**Records shown**
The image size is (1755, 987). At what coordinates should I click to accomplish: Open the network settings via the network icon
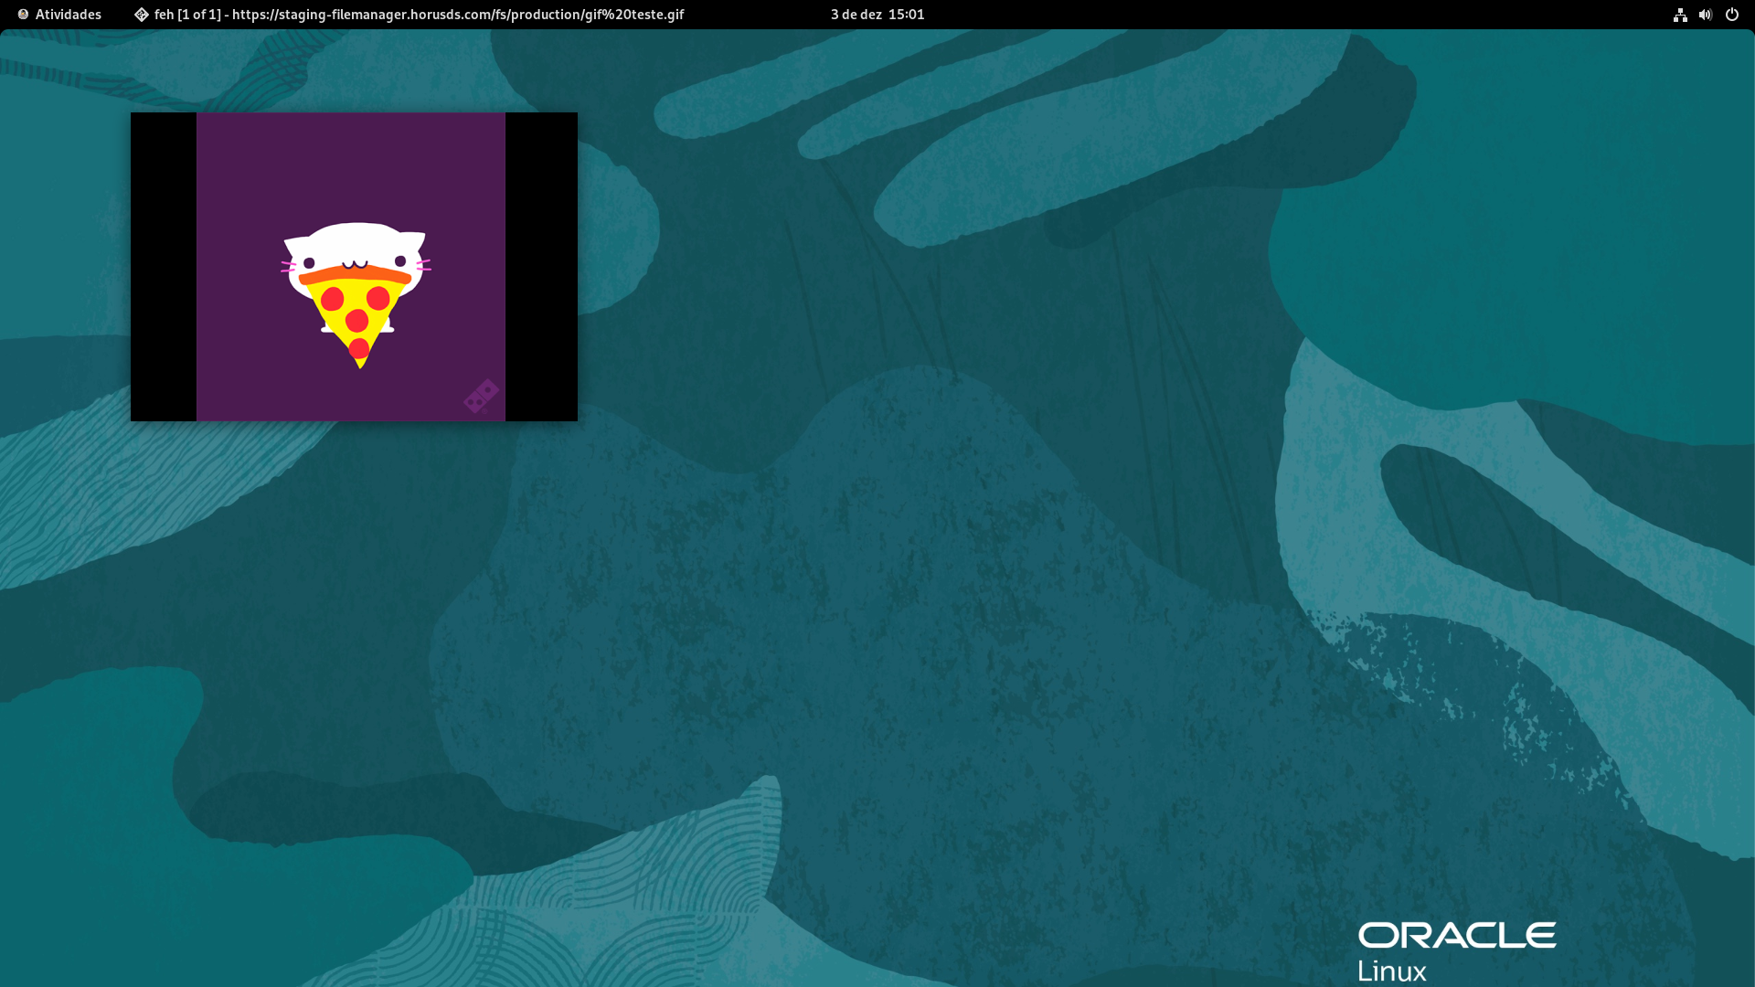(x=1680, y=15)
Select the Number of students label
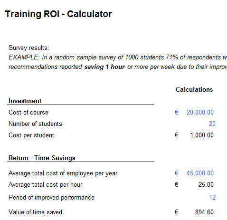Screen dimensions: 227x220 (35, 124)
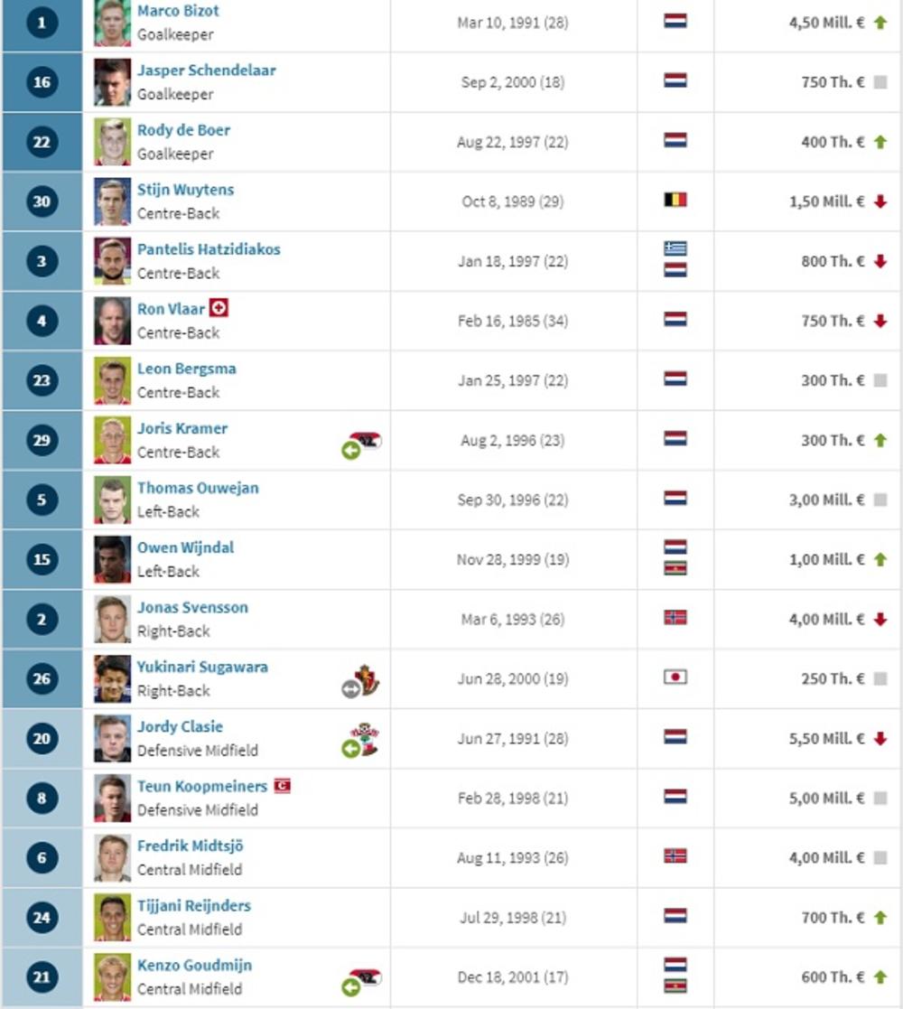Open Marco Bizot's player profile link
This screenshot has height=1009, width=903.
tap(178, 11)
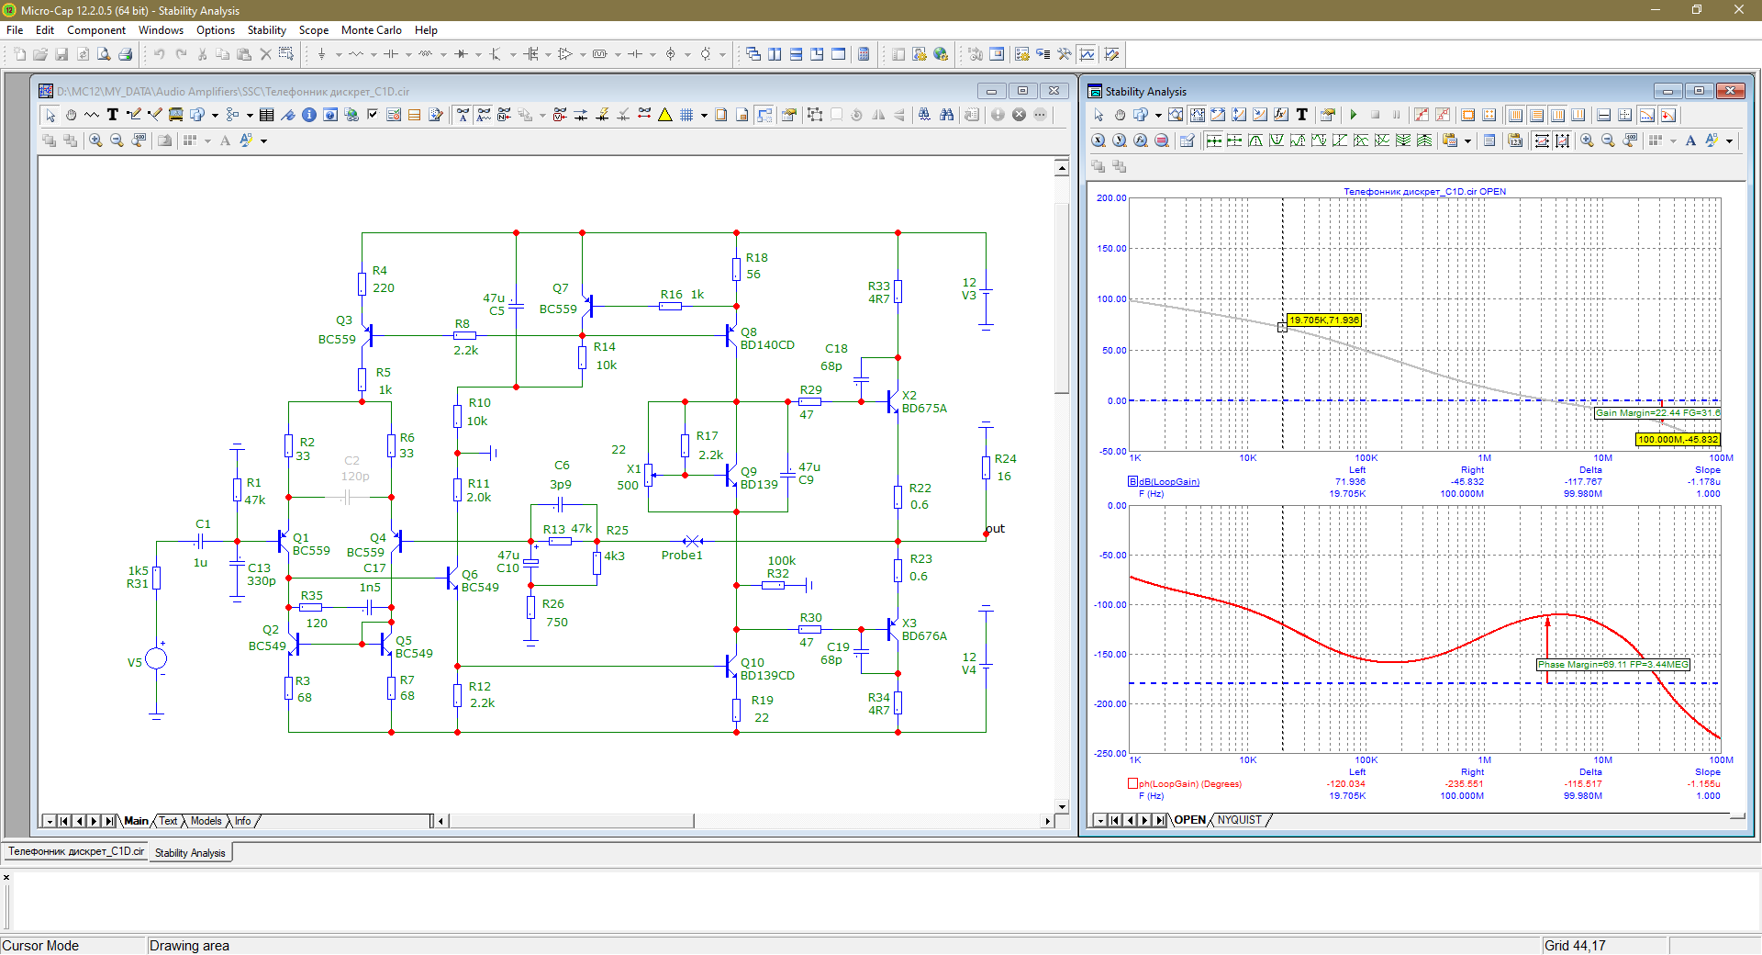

**Aim of the task**
Could you put the lines above into a numbered list, skipping blank ones and leaving the pictures out?

**Solution to the problem**
1. The image size is (1755, 987). At what coordinates should I click to accomplish: Open the network settings via the network icon
2. (x=1680, y=15)
3. Select the Number of students label
4. Screen dimensions: 227x220 (35, 124)
5. Open Marco Bizot's player profile link
6. This screenshot has height=1009, width=903.
7. tap(178, 11)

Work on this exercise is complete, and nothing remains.